WHAT YOU NEED TO DO —
The records should be repeated word for word, pictures excluded.
DATASET EXTRACT START
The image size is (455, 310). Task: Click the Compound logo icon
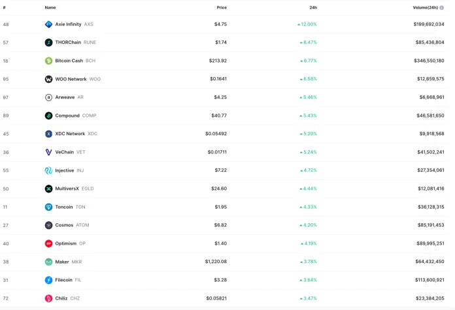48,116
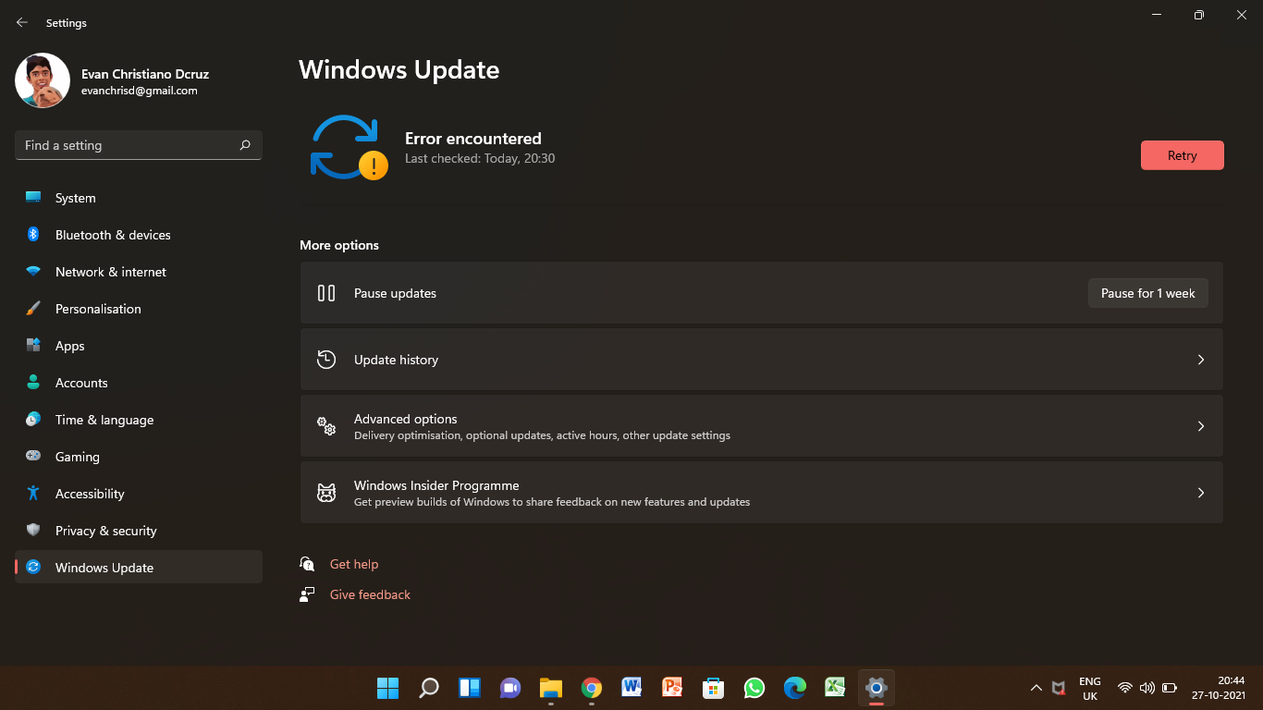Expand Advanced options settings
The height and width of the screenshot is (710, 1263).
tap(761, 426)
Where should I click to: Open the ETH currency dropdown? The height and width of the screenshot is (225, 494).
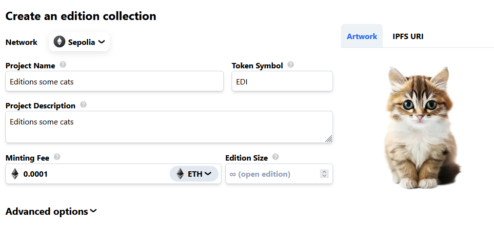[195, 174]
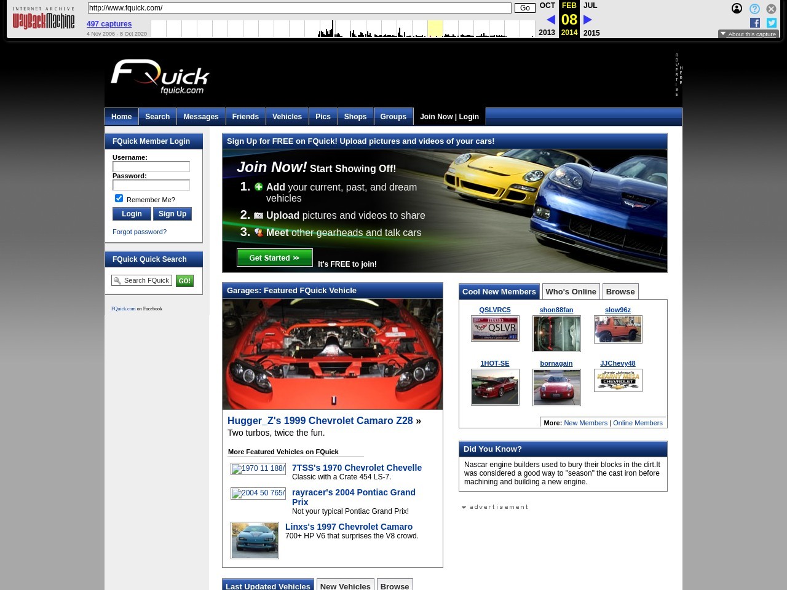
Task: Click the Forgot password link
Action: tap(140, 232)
DATASET EXTRACT END
EXERCISE SOLUTION —
The image size is (455, 310). Task: Click the Compound logo icon
48,116
Expand Advanced options settings
The height and width of the screenshot is (710, 1263).
tap(761, 426)
Where should I click to: Open the ETH currency dropdown? The height and width of the screenshot is (225, 494).
[195, 174]
Task: Click the Forgot password link
Action: tap(140, 232)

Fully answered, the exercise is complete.